_DATA TO USE_:
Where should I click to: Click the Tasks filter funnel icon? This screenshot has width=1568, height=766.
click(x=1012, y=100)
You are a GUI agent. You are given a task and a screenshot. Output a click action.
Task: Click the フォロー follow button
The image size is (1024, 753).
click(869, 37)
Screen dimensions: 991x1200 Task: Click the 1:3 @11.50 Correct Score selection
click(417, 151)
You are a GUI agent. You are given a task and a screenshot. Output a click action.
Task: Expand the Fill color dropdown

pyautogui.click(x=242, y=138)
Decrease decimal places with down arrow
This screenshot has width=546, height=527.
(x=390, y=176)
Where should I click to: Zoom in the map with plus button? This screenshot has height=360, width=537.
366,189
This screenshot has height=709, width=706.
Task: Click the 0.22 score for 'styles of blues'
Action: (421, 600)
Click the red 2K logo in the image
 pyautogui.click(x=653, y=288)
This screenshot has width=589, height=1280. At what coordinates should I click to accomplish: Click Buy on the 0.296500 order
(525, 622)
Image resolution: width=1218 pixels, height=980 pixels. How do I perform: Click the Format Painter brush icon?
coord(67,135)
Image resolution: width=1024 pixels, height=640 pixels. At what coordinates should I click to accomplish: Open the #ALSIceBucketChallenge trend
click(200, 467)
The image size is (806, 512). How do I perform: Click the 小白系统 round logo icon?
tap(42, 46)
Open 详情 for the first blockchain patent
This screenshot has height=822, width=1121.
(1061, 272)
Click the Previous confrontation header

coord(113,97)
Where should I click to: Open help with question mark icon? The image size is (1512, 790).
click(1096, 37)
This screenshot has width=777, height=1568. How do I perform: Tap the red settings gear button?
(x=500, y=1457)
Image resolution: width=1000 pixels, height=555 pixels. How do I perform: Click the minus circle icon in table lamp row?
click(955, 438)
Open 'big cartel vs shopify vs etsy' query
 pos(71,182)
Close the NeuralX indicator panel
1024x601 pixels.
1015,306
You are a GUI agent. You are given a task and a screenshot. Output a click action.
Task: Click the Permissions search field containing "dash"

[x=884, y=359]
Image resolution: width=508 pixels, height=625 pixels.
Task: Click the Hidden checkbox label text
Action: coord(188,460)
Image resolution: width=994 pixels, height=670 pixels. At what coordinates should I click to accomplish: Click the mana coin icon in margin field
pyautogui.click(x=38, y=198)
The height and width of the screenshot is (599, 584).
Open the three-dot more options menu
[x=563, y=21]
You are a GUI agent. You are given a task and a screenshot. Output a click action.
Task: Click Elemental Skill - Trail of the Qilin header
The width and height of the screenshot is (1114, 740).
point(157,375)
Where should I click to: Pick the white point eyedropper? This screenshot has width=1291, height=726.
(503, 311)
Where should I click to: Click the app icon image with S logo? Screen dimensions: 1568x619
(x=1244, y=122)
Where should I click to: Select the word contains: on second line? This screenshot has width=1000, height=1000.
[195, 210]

_TASK OBJECTIVE_:
Retype the records above exactly as they appear.

_REPLY_:
Where should I click to: Click the Tasks filter funnel icon? This screenshot has width=1568, height=766.
click(x=1012, y=100)
You are a GUI agent. You are given a task and a screenshot. Output a click action.
Task: Click the フォロー follow button
The image size is (1024, 753).
click(869, 37)
Screen dimensions: 991x1200 Task: Click the 1:3 @11.50 Correct Score selection
click(417, 151)
You are a GUI agent. You are given a task and a screenshot. Output a click action.
Task: Expand the Fill color dropdown

pyautogui.click(x=242, y=138)
Decrease decimal places with down arrow
This screenshot has width=546, height=527.
(x=390, y=176)
Where should I click to: Zoom in the map with plus button? This screenshot has height=360, width=537.
366,189
This screenshot has height=709, width=706.
Task: Click the 0.22 score for 'styles of blues'
Action: (421, 600)
Click the red 2K logo in the image
 pyautogui.click(x=653, y=288)
This screenshot has width=589, height=1280. At what coordinates should I click to accomplish: Click Buy on the 0.296500 order
(525, 622)
Image resolution: width=1218 pixels, height=980 pixels. How do I perform: Click the Format Painter brush icon?
coord(67,135)
Image resolution: width=1024 pixels, height=640 pixels. At what coordinates should I click to accomplish: Open the #ALSIceBucketChallenge trend
click(200, 467)
The image size is (806, 512). How do I perform: Click the 小白系统 round logo icon?
tap(42, 46)
Open 详情 for the first blockchain patent
This screenshot has height=822, width=1121.
(1061, 272)
Click the Previous confrontation header

coord(113,97)
Where should I click to: Open help with question mark icon? The image size is (1512, 790).
click(1096, 37)
This screenshot has width=777, height=1568. How do I perform: Tap the red settings gear button?
(x=500, y=1457)
Image resolution: width=1000 pixels, height=555 pixels. How do I perform: Click the minus circle icon in table lamp row?
click(955, 438)
Open 'big cartel vs shopify vs etsy' query
 pos(71,182)
Close the NeuralX indicator panel
1024x601 pixels.
1015,306
You are a GUI agent. You are given a task and a screenshot. Output a click action.
Task: Click the Permissions search field containing "dash"

[x=884, y=359]
Image resolution: width=508 pixels, height=625 pixels.
Task: Click the Hidden checkbox label text
Action: coord(188,460)
Image resolution: width=994 pixels, height=670 pixels. At what coordinates should I click to accomplish: Click the mana coin icon in margin field
pyautogui.click(x=38, y=198)
The height and width of the screenshot is (599, 584).
Open the three-dot more options menu
[x=563, y=21]
You are a GUI agent. You are given a task and a screenshot. Output a click action.
Task: Click Elemental Skill - Trail of the Qilin header
The width and height of the screenshot is (1114, 740).
point(157,375)
Where should I click to: Pick the white point eyedropper? This screenshot has width=1291, height=726.
(503, 311)
Where should I click to: Click the app icon image with S logo? Screen dimensions: 1568x619
(x=1244, y=122)
Where should I click to: Select the word contains: on second line? This screenshot has width=1000, height=1000.
[195, 210]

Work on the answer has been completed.